What the task requires → Retype the records exactly, with nothing added or dropped.

Data section section start

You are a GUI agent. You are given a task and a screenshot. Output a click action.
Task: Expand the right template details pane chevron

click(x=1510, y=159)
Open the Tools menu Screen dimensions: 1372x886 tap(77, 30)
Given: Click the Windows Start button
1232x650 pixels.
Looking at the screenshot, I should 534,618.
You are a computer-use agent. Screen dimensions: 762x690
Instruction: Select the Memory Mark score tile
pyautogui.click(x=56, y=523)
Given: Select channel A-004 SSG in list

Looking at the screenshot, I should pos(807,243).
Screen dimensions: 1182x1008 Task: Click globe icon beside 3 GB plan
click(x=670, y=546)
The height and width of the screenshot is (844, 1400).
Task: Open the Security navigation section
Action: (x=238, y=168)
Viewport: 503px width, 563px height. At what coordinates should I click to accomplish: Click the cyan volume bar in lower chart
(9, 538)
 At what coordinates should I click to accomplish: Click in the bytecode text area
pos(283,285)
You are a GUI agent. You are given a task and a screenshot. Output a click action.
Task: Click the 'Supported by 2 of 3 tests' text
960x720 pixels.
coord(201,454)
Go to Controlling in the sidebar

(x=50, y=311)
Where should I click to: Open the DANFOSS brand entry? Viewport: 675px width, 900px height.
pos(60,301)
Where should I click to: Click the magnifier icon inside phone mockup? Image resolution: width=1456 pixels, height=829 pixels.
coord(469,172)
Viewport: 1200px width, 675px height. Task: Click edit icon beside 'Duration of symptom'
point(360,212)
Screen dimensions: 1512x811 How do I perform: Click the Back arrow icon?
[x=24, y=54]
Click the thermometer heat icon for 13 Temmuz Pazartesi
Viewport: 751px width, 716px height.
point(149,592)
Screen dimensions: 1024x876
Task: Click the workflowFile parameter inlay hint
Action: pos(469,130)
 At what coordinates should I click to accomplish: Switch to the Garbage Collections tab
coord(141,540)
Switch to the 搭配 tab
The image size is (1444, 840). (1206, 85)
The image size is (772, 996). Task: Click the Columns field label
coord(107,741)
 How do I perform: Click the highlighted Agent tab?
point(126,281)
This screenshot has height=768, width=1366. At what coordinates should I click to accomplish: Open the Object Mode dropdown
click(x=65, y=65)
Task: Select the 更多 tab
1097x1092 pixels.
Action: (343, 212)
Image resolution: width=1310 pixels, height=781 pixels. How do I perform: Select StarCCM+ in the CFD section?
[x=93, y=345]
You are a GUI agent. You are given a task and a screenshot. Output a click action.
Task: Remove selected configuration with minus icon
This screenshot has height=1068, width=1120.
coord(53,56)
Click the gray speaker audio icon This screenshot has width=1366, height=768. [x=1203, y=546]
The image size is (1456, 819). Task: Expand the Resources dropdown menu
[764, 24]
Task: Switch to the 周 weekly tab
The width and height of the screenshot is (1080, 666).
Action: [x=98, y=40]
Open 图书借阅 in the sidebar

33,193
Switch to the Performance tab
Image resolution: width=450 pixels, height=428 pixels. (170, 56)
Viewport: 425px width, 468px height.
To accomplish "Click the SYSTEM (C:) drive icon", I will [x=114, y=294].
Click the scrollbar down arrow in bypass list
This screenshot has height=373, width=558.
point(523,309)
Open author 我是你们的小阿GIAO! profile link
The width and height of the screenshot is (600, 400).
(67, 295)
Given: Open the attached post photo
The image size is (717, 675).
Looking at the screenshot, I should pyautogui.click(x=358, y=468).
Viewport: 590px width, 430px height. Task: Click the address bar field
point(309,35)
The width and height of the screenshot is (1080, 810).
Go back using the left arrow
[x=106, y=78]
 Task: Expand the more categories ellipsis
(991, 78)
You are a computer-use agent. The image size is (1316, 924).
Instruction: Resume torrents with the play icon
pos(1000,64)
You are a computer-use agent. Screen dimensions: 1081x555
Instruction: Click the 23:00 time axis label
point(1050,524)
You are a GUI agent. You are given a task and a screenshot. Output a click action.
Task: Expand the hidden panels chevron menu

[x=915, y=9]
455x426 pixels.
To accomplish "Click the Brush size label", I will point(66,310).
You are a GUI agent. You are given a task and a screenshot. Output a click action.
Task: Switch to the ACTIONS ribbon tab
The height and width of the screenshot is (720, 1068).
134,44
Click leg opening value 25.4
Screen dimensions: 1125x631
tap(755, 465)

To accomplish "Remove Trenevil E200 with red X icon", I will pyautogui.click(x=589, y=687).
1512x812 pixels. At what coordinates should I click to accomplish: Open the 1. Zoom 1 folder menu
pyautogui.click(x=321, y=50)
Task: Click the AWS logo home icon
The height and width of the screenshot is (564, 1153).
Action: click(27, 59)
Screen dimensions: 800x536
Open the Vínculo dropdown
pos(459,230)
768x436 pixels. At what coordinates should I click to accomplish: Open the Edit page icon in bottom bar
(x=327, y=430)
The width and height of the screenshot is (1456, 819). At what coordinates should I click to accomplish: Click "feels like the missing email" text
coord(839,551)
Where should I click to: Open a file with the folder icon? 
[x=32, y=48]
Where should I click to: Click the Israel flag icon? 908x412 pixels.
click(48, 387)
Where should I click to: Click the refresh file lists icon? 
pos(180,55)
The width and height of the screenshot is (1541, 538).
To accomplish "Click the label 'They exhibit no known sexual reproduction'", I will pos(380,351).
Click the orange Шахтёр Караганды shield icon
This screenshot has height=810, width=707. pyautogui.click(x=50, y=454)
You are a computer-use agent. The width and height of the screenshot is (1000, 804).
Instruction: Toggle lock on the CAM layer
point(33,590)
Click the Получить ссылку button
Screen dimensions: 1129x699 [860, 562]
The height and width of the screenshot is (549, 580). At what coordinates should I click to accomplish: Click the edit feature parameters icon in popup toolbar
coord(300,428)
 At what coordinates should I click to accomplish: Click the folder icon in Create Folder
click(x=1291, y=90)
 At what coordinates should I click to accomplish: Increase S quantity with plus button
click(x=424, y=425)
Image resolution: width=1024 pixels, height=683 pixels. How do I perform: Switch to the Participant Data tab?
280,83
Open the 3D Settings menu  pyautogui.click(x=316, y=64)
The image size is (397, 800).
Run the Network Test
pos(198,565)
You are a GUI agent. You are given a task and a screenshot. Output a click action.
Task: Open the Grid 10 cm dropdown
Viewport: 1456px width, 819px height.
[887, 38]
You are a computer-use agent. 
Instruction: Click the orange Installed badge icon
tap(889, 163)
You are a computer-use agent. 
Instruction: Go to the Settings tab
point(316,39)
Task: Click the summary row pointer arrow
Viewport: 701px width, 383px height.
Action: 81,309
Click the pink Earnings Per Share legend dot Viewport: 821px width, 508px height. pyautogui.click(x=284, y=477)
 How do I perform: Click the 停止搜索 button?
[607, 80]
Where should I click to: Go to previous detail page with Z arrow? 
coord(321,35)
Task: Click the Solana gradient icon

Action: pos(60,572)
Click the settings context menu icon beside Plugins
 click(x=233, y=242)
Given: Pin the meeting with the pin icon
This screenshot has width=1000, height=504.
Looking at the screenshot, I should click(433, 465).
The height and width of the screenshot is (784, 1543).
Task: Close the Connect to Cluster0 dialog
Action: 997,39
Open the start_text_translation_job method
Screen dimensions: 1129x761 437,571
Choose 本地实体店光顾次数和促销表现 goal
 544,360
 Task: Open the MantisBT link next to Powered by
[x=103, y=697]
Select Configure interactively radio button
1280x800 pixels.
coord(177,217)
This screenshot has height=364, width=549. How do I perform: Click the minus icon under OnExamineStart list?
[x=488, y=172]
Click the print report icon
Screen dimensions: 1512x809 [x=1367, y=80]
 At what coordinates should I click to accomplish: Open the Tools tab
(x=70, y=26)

Data section section end

Answer section →
You are a GUI agent. You are given a task and a screenshot. Output a click action.
Task: Expand the right template details pane chevron

click(x=1510, y=159)
Open the Tools menu Screen dimensions: 1372x886 tap(77, 30)
Given: Click the Windows Start button
1232x650 pixels.
Looking at the screenshot, I should 534,618.
You are a computer-use agent. Screen dimensions: 762x690
Instruction: Select the Memory Mark score tile
pyautogui.click(x=56, y=523)
Given: Select channel A-004 SSG in list

Looking at the screenshot, I should pos(807,243).
Screen dimensions: 1182x1008 Task: Click globe icon beside 3 GB plan
click(x=670, y=546)
The height and width of the screenshot is (844, 1400).
Task: Open the Security navigation section
Action: (x=238, y=168)
Viewport: 503px width, 563px height. At what coordinates should I click to accomplish: Click the cyan volume bar in lower chart
(9, 538)
 At what coordinates should I click to accomplish: Click in the bytecode text area
pos(283,285)
You are a GUI agent. You are given a task and a screenshot. Output a click action.
Task: Click the 'Supported by 2 of 3 tests' text
960x720 pixels.
coord(201,454)
Go to Controlling in the sidebar

(x=50, y=311)
Where should I click to: Open the DANFOSS brand entry? Viewport: 675px width, 900px height.
pos(60,301)
Where should I click to: Click the magnifier icon inside phone mockup? Image resolution: width=1456 pixels, height=829 pixels.
coord(469,172)
Viewport: 1200px width, 675px height. Task: Click edit icon beside 'Duration of symptom'
point(360,212)
Screen dimensions: 1512x811 How do I perform: Click the Back arrow icon?
[x=24, y=54]
Click the thermometer heat icon for 13 Temmuz Pazartesi
Viewport: 751px width, 716px height.
point(149,592)
Screen dimensions: 1024x876
Task: Click the workflowFile parameter inlay hint
Action: pos(469,130)
 At what coordinates should I click to accomplish: Switch to the Garbage Collections tab
coord(141,540)
Switch to the 搭配 tab
The image size is (1444, 840). (1206, 85)
The image size is (772, 996). Task: Click the Columns field label
coord(107,741)
 How do I perform: Click the highlighted Agent tab?
point(126,281)
This screenshot has height=768, width=1366. At what coordinates should I click to accomplish: Open the Object Mode dropdown
click(x=65, y=65)
Task: Select the 更多 tab
1097x1092 pixels.
Action: (343, 212)
Image resolution: width=1310 pixels, height=781 pixels. How do I perform: Select StarCCM+ in the CFD section?
[x=93, y=345]
You are a GUI agent. You are given a task and a screenshot. Output a click action.
Task: Remove selected configuration with minus icon
This screenshot has height=1068, width=1120.
coord(53,56)
Click the gray speaker audio icon This screenshot has width=1366, height=768. [x=1203, y=546]
The image size is (1456, 819). Task: Expand the Resources dropdown menu
[764, 24]
Task: Switch to the 周 weekly tab
The width and height of the screenshot is (1080, 666).
Action: [x=98, y=40]
Open 图书借阅 in the sidebar

33,193
Switch to the Performance tab
Image resolution: width=450 pixels, height=428 pixels. (170, 56)
Viewport: 425px width, 468px height.
To accomplish "Click the SYSTEM (C:) drive icon", I will [x=114, y=294].
Click the scrollbar down arrow in bypass list
This screenshot has height=373, width=558.
point(523,309)
Open author 我是你们的小阿GIAO! profile link
The width and height of the screenshot is (600, 400).
(67, 295)
Given: Open the attached post photo
The image size is (717, 675).
Looking at the screenshot, I should pyautogui.click(x=358, y=468).
Viewport: 590px width, 430px height. Task: Click the address bar field
point(309,35)
The width and height of the screenshot is (1080, 810).
Go back using the left arrow
[x=106, y=78]
 Task: Expand the more categories ellipsis
(991, 78)
You are a computer-use agent. The image size is (1316, 924).
Instruction: Resume torrents with the play icon
pos(1000,64)
You are a computer-use agent. Screen dimensions: 1081x555
Instruction: Click the 23:00 time axis label
point(1050,524)
You are a GUI agent. You are given a task and a screenshot. Output a click action.
Task: Expand the hidden panels chevron menu

[x=915, y=9]
455x426 pixels.
To accomplish "Click the Brush size label", I will point(66,310).
You are a GUI agent. You are given a task and a screenshot. Output a click action.
Task: Switch to the ACTIONS ribbon tab
The height and width of the screenshot is (720, 1068).
134,44
Click leg opening value 25.4
Screen dimensions: 1125x631
tap(755, 465)

To accomplish "Remove Trenevil E200 with red X icon", I will pyautogui.click(x=589, y=687).
1512x812 pixels. At what coordinates should I click to accomplish: Open the 1. Zoom 1 folder menu
pyautogui.click(x=321, y=50)
Task: Click the AWS logo home icon
The height and width of the screenshot is (564, 1153).
Action: click(27, 59)
Screen dimensions: 800x536
Open the Vínculo dropdown
pos(459,230)
768x436 pixels. At what coordinates should I click to accomplish: Open the Edit page icon in bottom bar
(x=327, y=430)
The width and height of the screenshot is (1456, 819). At what coordinates should I click to accomplish: Click "feels like the missing email" text
coord(839,551)
Where should I click to: Open a file with the folder icon? 
[x=32, y=48]
Where should I click to: Click the Israel flag icon? 908x412 pixels.
click(48, 387)
Where should I click to: Click the refresh file lists icon? 
pos(180,55)
The width and height of the screenshot is (1541, 538).
To accomplish "Click the label 'They exhibit no known sexual reproduction'", I will pos(380,351).
Click the orange Шахтёр Караганды shield icon
This screenshot has height=810, width=707. pyautogui.click(x=50, y=454)
You are a computer-use agent. The width and height of the screenshot is (1000, 804).
Instruction: Toggle lock on the CAM layer
point(33,590)
Click the Получить ссылку button
Screen dimensions: 1129x699 [860, 562]
The height and width of the screenshot is (549, 580). At what coordinates should I click to accomplish: Click the edit feature parameters icon in popup toolbar
coord(300,428)
 At what coordinates should I click to accomplish: Click the folder icon in Create Folder
click(x=1291, y=90)
 At what coordinates should I click to accomplish: Increase S quantity with plus button
click(x=424, y=425)
Image resolution: width=1024 pixels, height=683 pixels. How do I perform: Switch to the Participant Data tab?
280,83
Open the 3D Settings menu  pyautogui.click(x=316, y=64)
The image size is (397, 800).
Run the Network Test
pos(198,565)
You are a GUI agent. You are given a task and a screenshot. Output a click action.
Task: Open the Grid 10 cm dropdown
Viewport: 1456px width, 819px height.
[887, 38]
You are a computer-use agent. 
Instruction: Click the orange Installed badge icon
tap(889, 163)
You are a computer-use agent. 
Instruction: Go to the Settings tab
point(316,39)
Task: Click the summary row pointer arrow
Viewport: 701px width, 383px height.
Action: 81,309
Click the pink Earnings Per Share legend dot Viewport: 821px width, 508px height. pyautogui.click(x=284, y=477)
 How do I perform: Click the 停止搜索 button?
[607, 80]
Where should I click to: Go to previous detail page with Z arrow? 
coord(321,35)
Task: Click the Solana gradient icon

Action: pos(60,572)
Click the settings context menu icon beside Plugins
 click(x=233, y=242)
Given: Pin the meeting with the pin icon
This screenshot has width=1000, height=504.
Looking at the screenshot, I should click(433, 465).
The height and width of the screenshot is (784, 1543).
Task: Close the Connect to Cluster0 dialog
Action: 997,39
Open the start_text_translation_job method
Screen dimensions: 1129x761 437,571
Choose 本地实体店光顾次数和促销表现 goal
 544,360
 Task: Open the MantisBT link next to Powered by
[x=103, y=697]
Select Configure interactively radio button
1280x800 pixels.
coord(177,217)
This screenshot has height=364, width=549. How do I perform: Click the minus icon under OnExamineStart list?
[x=488, y=172]
Click the print report icon
Screen dimensions: 1512x809 [x=1367, y=80]
 At what coordinates should I click to accomplish: Open the Tools tab
(x=70, y=26)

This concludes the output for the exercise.